Saturday, May 31, 2008

Clean Coal: More Expensive, Less Desirable

A 'clean coal' technology has been proposed that will provide power to generate electricity without emitting global warming pollution. The idea is that modified coal power plants would capture the polluting gas, carbon dioxide, pump it into open spaces underground, and store it there permanently. The technology has been promoted by coal mining and power companies, and has been supported by President Bush and the three presidential candidates. However, carbon dioxide capture, storage, and safety remain unproven, and the cost of building clean coal power plants is proving to be prohibitive.

The cost of the FutureGen clean coal project in Illinois rose from $1 Billion to $1.8 Billion, including $1 Billion in government subsidies. Fearing that the already high cost would further increase, the U.S. Energy Department canceled the FutureGen project. Another clean coal plant proposed in Edwardsport, Indiana would cost an estimated $2.35 Billion, a $365 Million increase from earlier estimates.

Here in the Buffalo area, an ailing economy and the need for new jobs are driving demands to build a clean-coal power plant in Tonawanda, NRG's proposed Huntley plant. The cost last year was estimated at $1.5 Billion. The current cost and status of the Huntley plant are not clear, and NY State is moving away from coal power to decrease pollution. Recently, in nearby Rochester, NY, a coal-fired power plant was shut down and converted to use natural gas, which generates less carbon dioxide than coal, and doesn't emit mercury pollution.

Coal's future looks bleak on Wall Street. Citigroup and Merrill Lynch have downgraded coal company stocks across the board. Morgan Stanley, Citigroup, JP Morgan Chase and Bank of America said lending for coal-fired power plants will be contingent on utilities demonstrating they would be economically viable under future federal rules on emissions. A federal tax on carbon dioxide emissions is inevitable. Together with the high cost of cleaning coal, the tax will make coal a more expensive and less desirable source of energy.

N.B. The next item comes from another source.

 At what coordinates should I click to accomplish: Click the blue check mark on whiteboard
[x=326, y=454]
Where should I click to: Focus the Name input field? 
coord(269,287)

Fortunately, clean energy sources, like wind, solar, hydro, and geothermal, provide alternatives to burning coal. Clean energy sources do not emit carbon dioxide pollution, and are environmentally safe and renewable. Low-cost, reliable hydropower from Niagara Falls is attractive to manufacturing companies and is creating new jobs in Western NY. Wind turbine towers are sprouting up across the region. A national shift to clean energy sources will create millions of new jobs in construction, engineering, manufacturing and other areas, and will reduce global warming pollution. It will be a win-win situation for Americans and the planet.


Larry Brooks said...

How much of that $1.5B cost for Huntley is government subsidy? And how much solar or wind generating capacity could that much money buy? 680 MW?

Dave said...


Most of that $1.5 billion (and it could be $2 Billion) is the cost of constructing the facility AND the Air Separation plant(s) to supply it with O2 instead of air. The subsidies come from allowing the CO2 pollution to occur, and also from the long term power purchase agreement that would take place between NRG and the New York Power Authority (NYPA). The price stability (very hard to find in NY) would protect it from competition from lower cost generation, such as onshore wind turbines.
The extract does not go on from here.